FairyDuster
FairyDuster

Reputation: 165

An efficient way to search similar words (with specified length) in two strings using python

My input is two strings of the same length and a number which represents the length of the common words I need to find in both strings. I wrote a very straightforward code to do so, and it works, but it is super super slow, considering the fact that each string is ~200K letters.

This is my code:

for i in range(len(X)):
    for j in range(len(Y)):
        if(X[i] == Y[j]):
            for k in range (kmer):                
                if (X[i+k] == Y[j+k]):
                    count +=1
                else:
                    count=0
                if(count == int(kmer)):
                    loc=(i,j)
                    pos.append(loc)
                    count=0    

        if(Xcmp[i] == Y[j]):
            for k in range (kmer):                
                if (Xcmp[i+k] == Y[j+k]):
                    count +=1
                else:
                    count=0
                if(count == int(kmer)):
                    loc=(i,j)
                    pos.append(loc)
                    count=0

return pos 

Where the first sequence is X and the second is Y and kmer is the length of the common words. (and when I say word, I just mean characters..)

I was able to create a X by kmer matrix (rather than the huge X by Y) but that's still very slow.

I also thought about using a trie, but thought that maybe it will take too long to populate it?

At the end I only need the positions of those common subsequences.

any ideas on how to improve my algorithm? Thanks!! :)

Upvotes: 3

Views: 218

Answers (2)

John La Rooy
John La Rooy

Reputation: 304503

Create a set of words like this

words = {X[i:i+kmer] for i in range(len(X)-kmer+1)}
for i in range(len(Y)-kmer+1):
    if Y[i:i+kmer] in words:
        print Y[i:i+kmer]

This is fairly efficient as long as kmer isn't so large that you'd run out of memory for the set. I assume it isn't since you were creating a matrix that size already.

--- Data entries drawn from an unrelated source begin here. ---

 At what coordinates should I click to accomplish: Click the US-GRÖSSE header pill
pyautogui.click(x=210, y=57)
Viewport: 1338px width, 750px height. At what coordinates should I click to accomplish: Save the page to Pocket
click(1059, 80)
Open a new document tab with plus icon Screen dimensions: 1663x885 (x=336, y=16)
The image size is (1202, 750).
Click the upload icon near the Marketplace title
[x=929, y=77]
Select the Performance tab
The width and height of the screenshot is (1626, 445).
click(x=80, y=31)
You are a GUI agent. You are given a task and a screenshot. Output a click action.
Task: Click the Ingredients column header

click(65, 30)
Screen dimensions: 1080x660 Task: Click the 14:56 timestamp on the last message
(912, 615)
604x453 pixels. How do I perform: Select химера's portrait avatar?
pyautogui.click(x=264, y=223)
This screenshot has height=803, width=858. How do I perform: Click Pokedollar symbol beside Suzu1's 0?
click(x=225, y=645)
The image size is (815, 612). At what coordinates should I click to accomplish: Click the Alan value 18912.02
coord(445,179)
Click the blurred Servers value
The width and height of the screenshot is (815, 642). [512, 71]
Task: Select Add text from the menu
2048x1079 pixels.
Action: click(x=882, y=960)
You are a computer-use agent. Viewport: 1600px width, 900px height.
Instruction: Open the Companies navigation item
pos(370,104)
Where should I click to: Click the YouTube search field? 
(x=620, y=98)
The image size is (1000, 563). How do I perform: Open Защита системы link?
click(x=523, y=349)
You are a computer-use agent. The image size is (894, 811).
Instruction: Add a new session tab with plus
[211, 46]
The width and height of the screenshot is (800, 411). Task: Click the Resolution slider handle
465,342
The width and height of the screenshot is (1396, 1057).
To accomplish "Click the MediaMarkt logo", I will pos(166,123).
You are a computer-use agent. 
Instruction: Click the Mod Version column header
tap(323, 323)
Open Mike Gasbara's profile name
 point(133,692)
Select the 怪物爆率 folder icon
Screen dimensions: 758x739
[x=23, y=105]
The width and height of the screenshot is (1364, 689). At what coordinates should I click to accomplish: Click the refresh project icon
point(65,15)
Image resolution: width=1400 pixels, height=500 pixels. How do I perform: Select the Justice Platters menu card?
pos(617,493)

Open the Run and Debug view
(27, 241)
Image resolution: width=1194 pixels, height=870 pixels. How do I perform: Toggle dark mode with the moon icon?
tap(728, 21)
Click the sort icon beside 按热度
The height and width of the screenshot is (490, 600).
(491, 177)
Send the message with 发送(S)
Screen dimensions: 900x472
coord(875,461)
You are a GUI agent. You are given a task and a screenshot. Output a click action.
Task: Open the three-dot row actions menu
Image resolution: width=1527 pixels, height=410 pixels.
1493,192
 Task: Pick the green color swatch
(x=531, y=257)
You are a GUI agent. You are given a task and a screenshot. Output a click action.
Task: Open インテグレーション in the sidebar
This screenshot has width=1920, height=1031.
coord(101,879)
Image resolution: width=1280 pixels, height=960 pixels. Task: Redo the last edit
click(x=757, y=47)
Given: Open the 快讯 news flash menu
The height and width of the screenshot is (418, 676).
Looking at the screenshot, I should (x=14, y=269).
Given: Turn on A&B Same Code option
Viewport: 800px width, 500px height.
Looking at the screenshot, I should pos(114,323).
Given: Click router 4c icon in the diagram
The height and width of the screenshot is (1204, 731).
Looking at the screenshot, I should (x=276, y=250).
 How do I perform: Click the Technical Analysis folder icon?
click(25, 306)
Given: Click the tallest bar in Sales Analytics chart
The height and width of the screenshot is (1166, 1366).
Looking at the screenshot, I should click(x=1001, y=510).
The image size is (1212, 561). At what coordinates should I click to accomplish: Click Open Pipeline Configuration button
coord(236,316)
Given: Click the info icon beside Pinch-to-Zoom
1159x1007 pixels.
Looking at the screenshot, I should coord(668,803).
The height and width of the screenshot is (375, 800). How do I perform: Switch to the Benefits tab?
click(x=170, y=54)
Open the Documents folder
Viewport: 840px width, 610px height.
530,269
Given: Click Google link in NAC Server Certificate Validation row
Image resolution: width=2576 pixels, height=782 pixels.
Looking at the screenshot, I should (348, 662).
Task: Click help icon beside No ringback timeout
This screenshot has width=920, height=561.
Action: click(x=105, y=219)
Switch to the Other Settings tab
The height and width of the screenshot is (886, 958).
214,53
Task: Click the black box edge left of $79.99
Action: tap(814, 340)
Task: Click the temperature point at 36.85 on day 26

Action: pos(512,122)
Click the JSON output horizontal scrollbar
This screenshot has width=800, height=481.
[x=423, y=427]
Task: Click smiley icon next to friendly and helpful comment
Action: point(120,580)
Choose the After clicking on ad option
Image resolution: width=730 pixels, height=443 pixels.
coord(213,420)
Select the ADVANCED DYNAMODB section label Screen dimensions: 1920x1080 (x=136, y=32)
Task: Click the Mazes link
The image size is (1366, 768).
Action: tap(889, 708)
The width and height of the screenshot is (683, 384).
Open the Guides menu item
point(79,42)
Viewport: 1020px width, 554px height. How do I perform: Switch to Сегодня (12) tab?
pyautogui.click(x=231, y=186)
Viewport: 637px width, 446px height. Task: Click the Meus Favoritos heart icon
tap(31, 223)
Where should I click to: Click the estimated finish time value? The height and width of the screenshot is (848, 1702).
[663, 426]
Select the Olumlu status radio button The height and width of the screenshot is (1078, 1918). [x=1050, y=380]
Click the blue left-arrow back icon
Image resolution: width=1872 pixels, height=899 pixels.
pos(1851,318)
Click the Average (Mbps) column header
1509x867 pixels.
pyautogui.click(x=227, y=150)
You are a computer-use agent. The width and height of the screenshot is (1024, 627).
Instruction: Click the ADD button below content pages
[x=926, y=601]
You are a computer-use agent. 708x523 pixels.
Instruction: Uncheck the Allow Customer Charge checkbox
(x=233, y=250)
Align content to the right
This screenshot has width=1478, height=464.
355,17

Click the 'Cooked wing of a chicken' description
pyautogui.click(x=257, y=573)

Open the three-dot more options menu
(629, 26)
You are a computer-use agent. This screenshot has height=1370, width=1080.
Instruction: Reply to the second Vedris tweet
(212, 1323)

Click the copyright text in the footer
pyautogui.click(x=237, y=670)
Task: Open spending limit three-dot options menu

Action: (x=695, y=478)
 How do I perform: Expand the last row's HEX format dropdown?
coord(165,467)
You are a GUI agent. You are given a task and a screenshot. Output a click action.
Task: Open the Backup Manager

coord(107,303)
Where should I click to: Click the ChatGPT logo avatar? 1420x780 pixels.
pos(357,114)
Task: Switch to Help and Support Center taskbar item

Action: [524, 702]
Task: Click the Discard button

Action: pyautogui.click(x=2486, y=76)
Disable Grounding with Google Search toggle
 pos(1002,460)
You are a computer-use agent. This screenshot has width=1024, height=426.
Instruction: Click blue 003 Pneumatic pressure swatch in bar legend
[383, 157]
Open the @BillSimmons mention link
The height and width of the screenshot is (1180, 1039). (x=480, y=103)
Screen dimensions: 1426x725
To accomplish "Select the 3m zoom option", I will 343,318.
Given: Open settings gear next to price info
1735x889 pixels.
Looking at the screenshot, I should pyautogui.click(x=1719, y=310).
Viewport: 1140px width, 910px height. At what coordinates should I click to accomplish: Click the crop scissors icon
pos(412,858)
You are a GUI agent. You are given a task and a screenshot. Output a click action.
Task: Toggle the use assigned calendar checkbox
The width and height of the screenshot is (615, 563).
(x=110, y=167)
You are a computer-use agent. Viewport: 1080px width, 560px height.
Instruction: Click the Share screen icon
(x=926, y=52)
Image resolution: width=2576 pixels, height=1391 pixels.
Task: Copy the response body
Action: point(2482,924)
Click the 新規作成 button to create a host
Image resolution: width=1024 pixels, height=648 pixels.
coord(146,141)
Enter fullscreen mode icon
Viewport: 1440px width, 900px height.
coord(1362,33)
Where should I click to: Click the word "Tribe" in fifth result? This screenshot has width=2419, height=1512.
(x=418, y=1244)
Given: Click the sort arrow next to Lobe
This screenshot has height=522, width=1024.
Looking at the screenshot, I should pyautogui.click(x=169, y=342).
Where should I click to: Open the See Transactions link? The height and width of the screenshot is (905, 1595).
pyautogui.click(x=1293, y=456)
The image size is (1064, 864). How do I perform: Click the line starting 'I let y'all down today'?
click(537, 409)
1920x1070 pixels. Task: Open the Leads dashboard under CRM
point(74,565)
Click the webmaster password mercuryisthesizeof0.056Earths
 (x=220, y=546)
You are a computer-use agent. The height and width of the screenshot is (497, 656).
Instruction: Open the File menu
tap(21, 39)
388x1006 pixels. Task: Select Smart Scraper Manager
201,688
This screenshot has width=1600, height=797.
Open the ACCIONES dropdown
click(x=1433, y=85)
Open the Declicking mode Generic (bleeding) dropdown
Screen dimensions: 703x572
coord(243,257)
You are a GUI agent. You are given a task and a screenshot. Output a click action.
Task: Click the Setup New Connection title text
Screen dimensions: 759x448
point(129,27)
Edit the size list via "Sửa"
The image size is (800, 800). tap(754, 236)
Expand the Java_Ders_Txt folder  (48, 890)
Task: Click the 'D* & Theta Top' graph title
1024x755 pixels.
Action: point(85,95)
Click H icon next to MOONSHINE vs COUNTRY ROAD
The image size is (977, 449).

For the positions, create a dict instead of a set as Tim suggests

from collections import defaultdict
wordmap = defaultdict(list)
for i in range(len(X)-kmer+1):
    wordmap[X[i:i+kmer]].append(i)

for i in range(len(Y)-kmer+1):
    word = Y[i:i+kmer]
    if word in wordmap:
        print word, wordmap[word], i

Upvotes: 2

ZekeDroid
ZekeDroid

Reputation: 7209

A triple nested for loop is giving you a runtime of n^3 because you're literally going through each entry. Consider using Rolling Hash. It has a linear average runtime and worstcase n^2. It's best for finding substrings so more or less what you're doing. In this case you may be closer to n^2 but it's still pretty good over n^3.